ACTION ITEM: Here is a listing. Write it out again without a single difference.

EXTRACTED DATA:
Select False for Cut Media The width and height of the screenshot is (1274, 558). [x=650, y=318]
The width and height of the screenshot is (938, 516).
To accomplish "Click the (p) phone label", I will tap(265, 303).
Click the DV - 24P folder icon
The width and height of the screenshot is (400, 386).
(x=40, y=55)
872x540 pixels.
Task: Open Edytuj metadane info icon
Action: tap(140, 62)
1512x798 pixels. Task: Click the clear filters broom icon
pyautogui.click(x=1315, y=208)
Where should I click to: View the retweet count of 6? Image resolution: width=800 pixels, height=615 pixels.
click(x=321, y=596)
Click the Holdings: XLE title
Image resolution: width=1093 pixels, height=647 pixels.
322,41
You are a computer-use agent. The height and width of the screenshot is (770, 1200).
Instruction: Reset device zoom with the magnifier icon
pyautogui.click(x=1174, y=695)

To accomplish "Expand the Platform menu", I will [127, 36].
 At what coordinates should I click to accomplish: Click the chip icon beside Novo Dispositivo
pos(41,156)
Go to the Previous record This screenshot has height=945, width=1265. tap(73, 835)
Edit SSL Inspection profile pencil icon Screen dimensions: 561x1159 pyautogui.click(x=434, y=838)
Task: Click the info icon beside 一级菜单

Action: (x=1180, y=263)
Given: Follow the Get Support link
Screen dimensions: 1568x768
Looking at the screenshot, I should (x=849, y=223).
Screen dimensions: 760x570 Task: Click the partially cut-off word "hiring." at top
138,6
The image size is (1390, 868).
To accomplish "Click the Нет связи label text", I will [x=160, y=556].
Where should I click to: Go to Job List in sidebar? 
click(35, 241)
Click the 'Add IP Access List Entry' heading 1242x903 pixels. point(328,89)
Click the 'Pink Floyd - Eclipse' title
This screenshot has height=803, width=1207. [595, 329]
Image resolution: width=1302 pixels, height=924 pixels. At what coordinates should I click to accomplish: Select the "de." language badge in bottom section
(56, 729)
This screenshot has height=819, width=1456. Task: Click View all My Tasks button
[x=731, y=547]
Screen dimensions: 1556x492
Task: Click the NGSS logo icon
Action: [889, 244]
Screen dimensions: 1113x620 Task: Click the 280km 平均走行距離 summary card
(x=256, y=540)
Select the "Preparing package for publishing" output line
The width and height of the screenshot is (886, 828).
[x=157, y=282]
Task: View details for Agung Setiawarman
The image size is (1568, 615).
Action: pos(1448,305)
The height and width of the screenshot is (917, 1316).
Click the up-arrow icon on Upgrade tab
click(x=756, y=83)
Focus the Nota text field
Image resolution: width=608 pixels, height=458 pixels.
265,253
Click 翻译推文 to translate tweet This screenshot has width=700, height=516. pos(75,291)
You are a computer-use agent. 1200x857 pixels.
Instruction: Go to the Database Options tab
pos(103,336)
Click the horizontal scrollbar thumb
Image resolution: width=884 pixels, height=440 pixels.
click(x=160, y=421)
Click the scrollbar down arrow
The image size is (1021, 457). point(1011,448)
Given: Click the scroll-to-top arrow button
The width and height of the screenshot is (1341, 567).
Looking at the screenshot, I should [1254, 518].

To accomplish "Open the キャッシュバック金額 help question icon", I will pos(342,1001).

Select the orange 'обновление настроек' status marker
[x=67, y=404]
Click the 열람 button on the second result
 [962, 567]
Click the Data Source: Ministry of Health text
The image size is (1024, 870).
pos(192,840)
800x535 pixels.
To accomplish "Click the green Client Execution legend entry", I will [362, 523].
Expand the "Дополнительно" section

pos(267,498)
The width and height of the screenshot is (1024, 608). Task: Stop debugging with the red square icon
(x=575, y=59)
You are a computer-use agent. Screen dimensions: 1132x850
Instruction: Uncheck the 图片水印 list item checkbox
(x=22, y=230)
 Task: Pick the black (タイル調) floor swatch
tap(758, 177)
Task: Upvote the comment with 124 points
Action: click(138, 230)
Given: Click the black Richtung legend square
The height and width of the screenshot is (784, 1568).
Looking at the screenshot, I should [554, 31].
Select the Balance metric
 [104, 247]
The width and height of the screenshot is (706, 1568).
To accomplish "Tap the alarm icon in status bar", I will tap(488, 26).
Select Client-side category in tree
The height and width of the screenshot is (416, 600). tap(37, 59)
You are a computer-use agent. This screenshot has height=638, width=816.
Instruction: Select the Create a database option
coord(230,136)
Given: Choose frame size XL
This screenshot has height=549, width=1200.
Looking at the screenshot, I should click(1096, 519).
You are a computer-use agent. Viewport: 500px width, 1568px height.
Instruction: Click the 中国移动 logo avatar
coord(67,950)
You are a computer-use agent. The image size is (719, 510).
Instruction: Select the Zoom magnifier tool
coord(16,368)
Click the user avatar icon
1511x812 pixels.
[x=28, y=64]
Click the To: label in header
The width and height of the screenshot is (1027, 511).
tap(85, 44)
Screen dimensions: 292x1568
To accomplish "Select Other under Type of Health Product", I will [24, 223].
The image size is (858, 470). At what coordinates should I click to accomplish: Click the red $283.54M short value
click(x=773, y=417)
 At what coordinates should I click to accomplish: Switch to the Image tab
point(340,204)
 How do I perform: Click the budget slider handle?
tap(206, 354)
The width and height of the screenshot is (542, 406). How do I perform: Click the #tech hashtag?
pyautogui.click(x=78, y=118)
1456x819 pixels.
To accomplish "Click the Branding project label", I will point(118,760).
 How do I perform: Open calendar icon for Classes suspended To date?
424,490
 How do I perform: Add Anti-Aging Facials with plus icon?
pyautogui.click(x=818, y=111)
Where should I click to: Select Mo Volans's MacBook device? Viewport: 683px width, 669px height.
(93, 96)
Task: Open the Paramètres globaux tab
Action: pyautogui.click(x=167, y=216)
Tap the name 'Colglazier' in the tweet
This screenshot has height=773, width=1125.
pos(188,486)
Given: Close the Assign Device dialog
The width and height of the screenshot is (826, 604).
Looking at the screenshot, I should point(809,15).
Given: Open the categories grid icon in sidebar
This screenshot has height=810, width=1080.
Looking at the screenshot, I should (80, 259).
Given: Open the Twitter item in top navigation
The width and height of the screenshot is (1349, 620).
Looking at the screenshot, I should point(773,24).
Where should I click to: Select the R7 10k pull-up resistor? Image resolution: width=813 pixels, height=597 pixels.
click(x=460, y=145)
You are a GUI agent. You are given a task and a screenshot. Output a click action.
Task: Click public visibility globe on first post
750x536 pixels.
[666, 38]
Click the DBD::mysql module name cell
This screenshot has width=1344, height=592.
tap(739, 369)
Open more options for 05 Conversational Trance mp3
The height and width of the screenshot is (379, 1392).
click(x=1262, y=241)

TASK ANSWER:
Select False for Cut Media The width and height of the screenshot is (1274, 558). [x=650, y=318]
The width and height of the screenshot is (938, 516).
To accomplish "Click the (p) phone label", I will tap(265, 303).
Click the DV - 24P folder icon
The width and height of the screenshot is (400, 386).
(x=40, y=55)
872x540 pixels.
Task: Open Edytuj metadane info icon
Action: tap(140, 62)
1512x798 pixels. Task: Click the clear filters broom icon
pyautogui.click(x=1315, y=208)
Where should I click to: View the retweet count of 6? Image resolution: width=800 pixels, height=615 pixels.
click(x=321, y=596)
Click the Holdings: XLE title
Image resolution: width=1093 pixels, height=647 pixels.
322,41
You are a computer-use agent. The height and width of the screenshot is (770, 1200).
Instruction: Reset device zoom with the magnifier icon
pyautogui.click(x=1174, y=695)

To accomplish "Expand the Platform menu", I will [127, 36].
 At what coordinates should I click to accomplish: Click the chip icon beside Novo Dispositivo
pos(41,156)
Go to the Previous record This screenshot has height=945, width=1265. tap(73, 835)
Edit SSL Inspection profile pencil icon Screen dimensions: 561x1159 pyautogui.click(x=434, y=838)
Task: Click the info icon beside 一级菜单

Action: (x=1180, y=263)
Given: Follow the Get Support link
Screen dimensions: 1568x768
Looking at the screenshot, I should (x=849, y=223).
Screen dimensions: 760x570 Task: Click the partially cut-off word "hiring." at top
138,6
The image size is (1390, 868).
To accomplish "Click the Нет связи label text", I will [x=160, y=556].
Where should I click to: Go to Job List in sidebar? 
click(35, 241)
Click the 'Add IP Access List Entry' heading 1242x903 pixels. point(328,89)
Click the 'Pink Floyd - Eclipse' title
This screenshot has height=803, width=1207. [595, 329]
Image resolution: width=1302 pixels, height=924 pixels. At what coordinates should I click to accomplish: Select the "de." language badge in bottom section
(56, 729)
This screenshot has height=819, width=1456. Task: Click View all My Tasks button
[x=731, y=547]
Screen dimensions: 1556x492
Task: Click the NGSS logo icon
Action: [889, 244]
Screen dimensions: 1113x620 Task: Click the 280km 平均走行距離 summary card
(x=256, y=540)
Select the "Preparing package for publishing" output line
The width and height of the screenshot is (886, 828).
[x=157, y=282]
Task: View details for Agung Setiawarman
The image size is (1568, 615).
Action: pos(1448,305)
The height and width of the screenshot is (917, 1316).
Click the up-arrow icon on Upgrade tab
click(x=756, y=83)
Focus the Nota text field
Image resolution: width=608 pixels, height=458 pixels.
265,253
Click 翻译推文 to translate tweet This screenshot has width=700, height=516. pos(75,291)
You are a computer-use agent. 1200x857 pixels.
Instruction: Go to the Database Options tab
pos(103,336)
Click the horizontal scrollbar thumb
Image resolution: width=884 pixels, height=440 pixels.
click(x=160, y=421)
Click the scrollbar down arrow
The image size is (1021, 457). point(1011,448)
Given: Click the scroll-to-top arrow button
The width and height of the screenshot is (1341, 567).
Looking at the screenshot, I should [1254, 518].

To accomplish "Open the キャッシュバック金額 help question icon", I will pos(342,1001).

Select the orange 'обновление настроек' status marker
[x=67, y=404]
Click the 열람 button on the second result
 [962, 567]
Click the Data Source: Ministry of Health text
The image size is (1024, 870).
pos(192,840)
800x535 pixels.
To accomplish "Click the green Client Execution legend entry", I will [362, 523].
Expand the "Дополнительно" section

pos(267,498)
The width and height of the screenshot is (1024, 608). Task: Stop debugging with the red square icon
(x=575, y=59)
You are a computer-use agent. Screen dimensions: 1132x850
Instruction: Uncheck the 图片水印 list item checkbox
(x=22, y=230)
 Task: Pick the black (タイル調) floor swatch
tap(758, 177)
Task: Upvote the comment with 124 points
Action: click(138, 230)
Given: Click the black Richtung legend square
The height and width of the screenshot is (784, 1568).
Looking at the screenshot, I should [554, 31].
Select the Balance metric
 [104, 247]
The width and height of the screenshot is (706, 1568).
To accomplish "Tap the alarm icon in status bar", I will tap(488, 26).
Select Client-side category in tree
The height and width of the screenshot is (416, 600). tap(37, 59)
You are a computer-use agent. This screenshot has height=638, width=816.
Instruction: Select the Create a database option
coord(230,136)
Given: Choose frame size XL
This screenshot has height=549, width=1200.
Looking at the screenshot, I should click(1096, 519).
You are a computer-use agent. Viewport: 500px width, 1568px height.
Instruction: Click the 中国移动 logo avatar
coord(67,950)
You are a computer-use agent. The image size is (719, 510).
Instruction: Select the Zoom magnifier tool
coord(16,368)
Click the user avatar icon
1511x812 pixels.
[x=28, y=64]
Click the To: label in header
The width and height of the screenshot is (1027, 511).
tap(85, 44)
Screen dimensions: 292x1568
To accomplish "Select Other under Type of Health Product", I will [24, 223].
The image size is (858, 470). At what coordinates should I click to accomplish: Click the red $283.54M short value
click(x=773, y=417)
 At what coordinates should I click to accomplish: Switch to the Image tab
point(340,204)
 How do I perform: Click the budget slider handle?
tap(206, 354)
The width and height of the screenshot is (542, 406). How do I perform: Click the #tech hashtag?
pyautogui.click(x=78, y=118)
1456x819 pixels.
To accomplish "Click the Branding project label", I will point(118,760).
 How do I perform: Open calendar icon for Classes suspended To date?
424,490
 How do I perform: Add Anti-Aging Facials with plus icon?
pyautogui.click(x=818, y=111)
Where should I click to: Select Mo Volans's MacBook device? Viewport: 683px width, 669px height.
(93, 96)
Task: Open the Paramètres globaux tab
Action: pyautogui.click(x=167, y=216)
Tap the name 'Colglazier' in the tweet
This screenshot has height=773, width=1125.
pos(188,486)
Given: Close the Assign Device dialog
The width and height of the screenshot is (826, 604).
Looking at the screenshot, I should point(809,15).
Given: Open the categories grid icon in sidebar
This screenshot has height=810, width=1080.
Looking at the screenshot, I should (80, 259).
Given: Open the Twitter item in top navigation
The width and height of the screenshot is (1349, 620).
Looking at the screenshot, I should point(773,24).
Where should I click to: Select the R7 10k pull-up resistor? Image resolution: width=813 pixels, height=597 pixels.
click(x=460, y=145)
You are a GUI agent. You are given a task and a screenshot. Output a click action.
Task: Click public visibility globe on first post
750x536 pixels.
[666, 38]
Click the DBD::mysql module name cell
This screenshot has width=1344, height=592.
tap(739, 369)
Open more options for 05 Conversational Trance mp3
The height and width of the screenshot is (379, 1392).
click(x=1262, y=241)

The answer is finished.